Prosecutor Peter Lim sought the maximum sentence of two-and-a-half to five years for Holloway.
But defense lawyer Jack McMahon argued that Rodgers had recently come back from prison and was attacking Holloway at the time when she fought back and stabbed him.
“We can’t know what happened behind closed doors … The key eyewitness is dead,” Judge Jeffrey Minehart noted before handing down the sentence.
“I would like to apologize to his mother, his father, his kids and my daughter. And I’m sorry,” Holloway said before sentencing.
Rodgers mother was overcome with grief after the sentence was announced, sobbing loudly in the hallway and crying, “I can’t live! I can’t live!”
“My brother won’t be coming back. And she’s out,” said Richina Pickron, 36, Rodgers’ sister. “Justice wasn’t served today.”
Pickron disputed the defense argument that her brother attacked Holloway.
“They tried to make him out to be some complete monster,” she said. “She didn’t have any bruises on her. Shawn was 6’1″ … if he was abusing her, she would have bruises.”
She said the fight was precipitated by Rodgers receiving text messages from another woman.
“They were clearly arguing over infidelity,” she said. “They were fighting, then they stopped, and she went to the kitchen. … Out of all the knives, I think a whole set of 12 knives, she picked up the biggest one.”
Rodgers had recently completed an Orleans Technical Institute degree in carpentry, and was set to graduate a month after he died.
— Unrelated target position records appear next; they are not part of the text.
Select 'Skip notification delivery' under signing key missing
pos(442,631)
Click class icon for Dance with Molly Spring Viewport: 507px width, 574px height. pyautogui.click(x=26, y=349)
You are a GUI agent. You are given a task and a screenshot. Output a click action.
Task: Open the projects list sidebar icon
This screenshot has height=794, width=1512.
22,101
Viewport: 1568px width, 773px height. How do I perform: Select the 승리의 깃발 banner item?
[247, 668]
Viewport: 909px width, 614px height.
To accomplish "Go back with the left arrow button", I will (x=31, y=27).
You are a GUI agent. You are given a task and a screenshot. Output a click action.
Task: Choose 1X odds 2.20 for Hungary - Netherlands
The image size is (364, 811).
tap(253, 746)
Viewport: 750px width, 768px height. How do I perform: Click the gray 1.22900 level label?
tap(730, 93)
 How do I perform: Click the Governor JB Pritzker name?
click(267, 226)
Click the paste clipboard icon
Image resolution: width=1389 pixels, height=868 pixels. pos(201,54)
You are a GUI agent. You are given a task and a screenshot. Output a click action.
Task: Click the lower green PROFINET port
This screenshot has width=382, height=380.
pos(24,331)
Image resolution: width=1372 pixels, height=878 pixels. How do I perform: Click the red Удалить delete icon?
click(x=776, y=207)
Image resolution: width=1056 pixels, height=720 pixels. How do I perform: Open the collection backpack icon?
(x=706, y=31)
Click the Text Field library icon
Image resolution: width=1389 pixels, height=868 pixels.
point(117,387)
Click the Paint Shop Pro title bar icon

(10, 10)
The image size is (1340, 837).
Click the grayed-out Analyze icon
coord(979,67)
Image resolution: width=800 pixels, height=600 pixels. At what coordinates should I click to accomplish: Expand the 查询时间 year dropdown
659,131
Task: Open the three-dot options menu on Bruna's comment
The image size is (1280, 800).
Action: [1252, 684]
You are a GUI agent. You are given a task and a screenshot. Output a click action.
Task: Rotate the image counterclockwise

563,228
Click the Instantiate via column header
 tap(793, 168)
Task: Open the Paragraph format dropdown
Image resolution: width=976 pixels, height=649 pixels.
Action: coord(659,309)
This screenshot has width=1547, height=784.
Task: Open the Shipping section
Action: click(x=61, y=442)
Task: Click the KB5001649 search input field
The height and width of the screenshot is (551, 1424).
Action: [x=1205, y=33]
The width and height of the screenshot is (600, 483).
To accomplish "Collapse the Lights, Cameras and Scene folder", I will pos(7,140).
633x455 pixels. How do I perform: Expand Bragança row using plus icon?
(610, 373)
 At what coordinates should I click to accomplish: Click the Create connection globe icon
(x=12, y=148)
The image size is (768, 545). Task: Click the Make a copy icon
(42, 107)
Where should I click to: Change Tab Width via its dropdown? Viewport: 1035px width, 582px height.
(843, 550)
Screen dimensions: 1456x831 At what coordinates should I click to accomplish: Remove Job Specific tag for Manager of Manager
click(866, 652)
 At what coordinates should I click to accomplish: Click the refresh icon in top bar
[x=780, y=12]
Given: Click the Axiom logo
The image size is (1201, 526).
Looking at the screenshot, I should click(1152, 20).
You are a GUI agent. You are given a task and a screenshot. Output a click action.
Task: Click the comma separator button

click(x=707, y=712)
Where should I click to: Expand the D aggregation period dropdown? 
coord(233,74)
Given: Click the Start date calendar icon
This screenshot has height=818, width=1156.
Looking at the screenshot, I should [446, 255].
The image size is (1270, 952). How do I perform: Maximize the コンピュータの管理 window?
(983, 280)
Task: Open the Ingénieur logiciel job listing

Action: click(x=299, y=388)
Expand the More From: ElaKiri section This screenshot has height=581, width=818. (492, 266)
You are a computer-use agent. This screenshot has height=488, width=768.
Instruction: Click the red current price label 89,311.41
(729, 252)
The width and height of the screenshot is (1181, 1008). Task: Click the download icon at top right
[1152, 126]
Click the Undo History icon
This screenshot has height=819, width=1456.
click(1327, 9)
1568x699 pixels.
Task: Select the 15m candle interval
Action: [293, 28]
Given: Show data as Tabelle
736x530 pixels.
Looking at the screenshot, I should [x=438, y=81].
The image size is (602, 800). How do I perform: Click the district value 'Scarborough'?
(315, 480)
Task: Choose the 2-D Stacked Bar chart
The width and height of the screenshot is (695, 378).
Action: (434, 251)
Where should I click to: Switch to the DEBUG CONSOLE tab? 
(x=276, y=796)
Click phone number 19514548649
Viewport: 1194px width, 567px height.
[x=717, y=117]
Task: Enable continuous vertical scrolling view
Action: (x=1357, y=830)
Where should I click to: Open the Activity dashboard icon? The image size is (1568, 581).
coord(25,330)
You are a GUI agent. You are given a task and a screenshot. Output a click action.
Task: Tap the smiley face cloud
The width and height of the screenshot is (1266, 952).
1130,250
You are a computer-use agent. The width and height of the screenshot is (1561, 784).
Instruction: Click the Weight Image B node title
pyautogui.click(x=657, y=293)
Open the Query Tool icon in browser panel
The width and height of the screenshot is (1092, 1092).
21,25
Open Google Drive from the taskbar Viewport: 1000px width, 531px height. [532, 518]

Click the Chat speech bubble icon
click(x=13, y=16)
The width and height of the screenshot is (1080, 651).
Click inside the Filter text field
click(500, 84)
His family received his degree for him.
Pickron said that Rodgers had come home from prison 10 months before his murder and was living with Holloway, with whom he had a daughter. That child is now living with Holloway’s family, she said.
“Shawn was very caring,” Pickron recalled. “He would come in for a popsicle, and he would be gone with six of them. My mom would be like, ‘Shawn where you going?’ He’s taking popsicles for the whole block.”
“He loved his kids. He loved her [Holloway]. That’s the part that really hurts me. No matter how bad I feel, I think, what would Shawn do? How would he feel? He probably would want her to be out, to be a mother to [their daughter], because he always put himself last, he always put himself aside for others.”